O ex-governador de São Paulo João Dória (PSDB) foi a última vítima do desinteresse de alguns partidos em estarem na disputa pelo Palácio do Planalto. Antes do tucano, vieram João Amoêdo, Luciano Huck, Luiz Mandeta, Rodrigo Pacheco, Alessandro Vieira e Sergio Moro. Cada um tem uma história e razões diferentes para o enfraquecimento de seus projetos eleitorais para disputa da presidência, mas todos guardam algo em comum: o fato de seus partidos não fazer valer a candidatura própria para presidente.
O fato demonstra uma fragilidade no processo eleitoral brasileiro e que, os olhares mais apurados podem notar, faz mal para democracia. Em uma breve avaliação, é possível apontar que as mudanças implementadas no conjunto de regras eleitorais nos últimos anos afetou as disputas – favorecendo o lançamento de candidaturas ao Legislativo, em detrimento ao Executivo.
Uma das mudanças que provoca esse efeito é a proibição, feita pelo Supremo Tribunal Federal (STF) de doações de empresas aos candidatos. Essa regra faz com que parlamentares que tinham meios para conseguir financiamento privado para suas campanhas, passem a depender exclusivamente de verbas públicas. Neste cenário, o candidato ao executivo passa concorrer com deputados na busca por recursos do partido. E os partidos já demonstraram quem tem a prioridade.
O modo estratégico de fortalecer as chapas legislativas está presente em partidos de todas as correntes ideológicas. Lideres de esquerda, direita e todo o espectro que há entre eles, trabalham para priorizar, na disputa em outubro deste ano, as 513 cadeiras na Câmara dos Deputados. O Legislativo tem ganhado maior importância a cada eleição que se passa. Além das atribuições históricas desses parlamentares, as siglas estão de olho nos recursos partidários, nas emendas orçamentárias e no poder de barganha com o Executivo.
O sucesso nas urnas das chapas de deputado federal é a representação da força do partido no Legislativo Nacional. É exatamente essa força que é usada como critério para a distribuição da maior parte das verbas dos fundos partidário e eleitoral (com previsão de gasto de mais de R$ 3 bilhões em 2022) e do tempo de propaganda dos candidatos na TV e rádio, ambos instrumentos essenciais à sobrevivência dos partidos.
Além da importância para distribuição dos recursos, a eleição de deputados federais também demonstram forças em outros pontos. Entre eles, está o fato de a Câmara dos Deputados ser a Casa aonde maior parte das leis do país são definidas. Para os partidos e suas ideologias, é importante ter peso nessas votações. Maior exemplo é o fato de ser os deputados que autorizam o Senado abrir um processo de impeachment contra o presidente da República.

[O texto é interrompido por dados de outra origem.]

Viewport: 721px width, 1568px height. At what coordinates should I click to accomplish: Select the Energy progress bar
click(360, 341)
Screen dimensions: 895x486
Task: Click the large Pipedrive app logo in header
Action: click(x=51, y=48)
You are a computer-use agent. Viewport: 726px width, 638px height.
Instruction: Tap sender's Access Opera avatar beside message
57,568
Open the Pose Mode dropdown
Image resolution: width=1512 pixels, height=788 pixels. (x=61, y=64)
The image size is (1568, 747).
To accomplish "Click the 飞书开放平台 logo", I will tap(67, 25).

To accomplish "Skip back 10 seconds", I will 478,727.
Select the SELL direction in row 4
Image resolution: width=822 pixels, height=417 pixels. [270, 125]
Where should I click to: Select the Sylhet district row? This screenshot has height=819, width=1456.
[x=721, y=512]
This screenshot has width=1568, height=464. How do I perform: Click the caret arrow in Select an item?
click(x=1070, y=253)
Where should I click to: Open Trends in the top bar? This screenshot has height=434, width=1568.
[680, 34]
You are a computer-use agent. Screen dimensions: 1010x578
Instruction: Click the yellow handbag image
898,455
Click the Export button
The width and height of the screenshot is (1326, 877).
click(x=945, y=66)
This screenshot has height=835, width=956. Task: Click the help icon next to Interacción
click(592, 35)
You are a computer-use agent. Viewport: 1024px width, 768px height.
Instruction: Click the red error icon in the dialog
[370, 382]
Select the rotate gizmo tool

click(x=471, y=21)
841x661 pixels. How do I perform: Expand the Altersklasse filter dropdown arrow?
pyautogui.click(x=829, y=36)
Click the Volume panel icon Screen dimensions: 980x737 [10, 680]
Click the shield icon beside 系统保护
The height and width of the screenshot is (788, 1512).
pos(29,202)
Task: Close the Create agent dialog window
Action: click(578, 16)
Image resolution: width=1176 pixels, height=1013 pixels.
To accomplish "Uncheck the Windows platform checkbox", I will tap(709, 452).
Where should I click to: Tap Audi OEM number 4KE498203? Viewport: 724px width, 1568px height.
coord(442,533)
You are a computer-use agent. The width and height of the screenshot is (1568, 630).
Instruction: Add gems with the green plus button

Para atender as demandas partidárias e ampliar suas influências nas bases eleitorais a figura do deputado assumiu nos últimos anos uma importância impar. Isso porque está na mão dos parlamentares o poder de destinar verbas públicas bilionárias previstas no Orçamento da União – trata-se das emendas parlamentares. A indicação de destinação de verbas pode ser feita individualmente por cada um dos 594 deputados e senadores, além das de bancada estadual. Vale lembrar que não se trata apenas de sugestão para um investimento ou outro. São emendas com caráter impositivo, em que o presidente é obrigado liberar a verba para as obras e investimentos no reduto eleitoral dos políticos. Vale destacar que no ano passado essas emendas representam R$ 16,4 bilhões do Orçamento federal.
Numa concorrência entre candidatos ao Executivo e ao Legislativo, os partidos já escolheram os seus. Para evitar financiamento de campanhas para presidente em um cenário de extrema polarização, os líderes partidários preferem ver os projetos eleitorais naufragarem. Esse fenômeno resulta no desencorajamento de novas lideranças, na falta de opções para o eleitor e no enfraquecimento da democracia.